Oral (pre-recorded)
OT03 Transplantation: Science (Immunology) 
Selection of Presentations from Abstract Submissions
OT03-01 Involvement of PDL1 and Foxp3 Expression in Human Liver Transplantation Tolerance
Nguyen Hai Nam, Japan

N.H. Nam1, K. Taura1, Y. Kimura1, Y. Uemoto1, E. Ogawa2, A. Yoshizawa3, K. Iwaisako4, H. Haga5, S. Uemoto1
1Division of Hepato-Biliary-Pancreatic Surgery and Transplantation, Department of Surgery, Graduate School of Medicine, Kyoto University, Japan, 2Department of Pediatric Surgery, Kyoto University Hospital, Japan, 3Department of Transplantation Surgery, Nagoya University School of Medicine, Japan, 4Department of Medical Life Systems, Faculty of Life and Medical Sciences, Doshisha University, Japan, 5Department of Diagnostic Pathology, Kyoto University, Japan

Background: Operational tolerance after liver transplantation (LT) characterized by successful immunosuppression withdrawal (ISW) without rejection has been reported but its underlying mechanisms are unknown. Programmed cell death protein 1 (PD-1)/its ligand PD-L1 pathway, concomitant with forkhead box protein P3 (Foxp3), may play a specific role in operational tolerance after LT.

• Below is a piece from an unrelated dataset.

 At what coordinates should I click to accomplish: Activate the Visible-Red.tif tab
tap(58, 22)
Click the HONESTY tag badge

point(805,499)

Methods: Tolerance and control recipients are defined as recipients maintained without and with standard dose of immunosuppression (IS) without episodes of rejection for at least one year. Liver biopsies from 38 tolerant, 35 non-tolerant (including 16 samples that triggered reintroduction of IS and 19 samples after IS reintroduction) and 38 control LT patients were studied. Expression of PD-1, PD-L1, Foxp3, CD4 and CD8 were determined by immunohistochemical staining.

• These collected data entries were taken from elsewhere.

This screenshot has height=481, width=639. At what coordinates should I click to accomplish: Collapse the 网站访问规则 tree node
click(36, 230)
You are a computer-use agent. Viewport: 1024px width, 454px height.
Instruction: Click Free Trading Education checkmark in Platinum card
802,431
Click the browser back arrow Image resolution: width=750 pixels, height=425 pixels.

Results: PD-1 was hardly detectable while PD-L1 was expressed in the cytoplasm of hepatocytes and Foxp3 was localized in the nucleus. CD4 and CD8 were expressed in the periportal area. Tolerant and control patients exhibited a higher PD-L1 level (median[interquartile]: 20.8[16.2-26] relative units (RU) and 19.8[11.2-30.8]RU vs. 13.3[8-19.3]RU; p=0.0008 and p=0.0036) and higher Foxp3/CD8 ratio (4[0.8-11.8] and 3[1-11.8] vs. 0[0-2.5]; p=0.0001 and p=0.0013) in compared to non-tolerant patients at the moment of triggering IS reintroduction; whereas CD4 expression was comparable between the three groups. A weak but significant correlation between PDL1 and Foxp3 was identified (r=0.2401, p=0.0211).
Conclusion: PD-L1 and Foxp3 might concomitantly contribute to the regulation of immune-tolerant in LT patients. Further studies regarding PD-1/PD-L1 pathway may shed light on the mechanisms for operational tolerance after LT.

[Immunohistochemical staining of PD-L1, CD4, CD8, and Foxp3 in human liver graft biopsy.]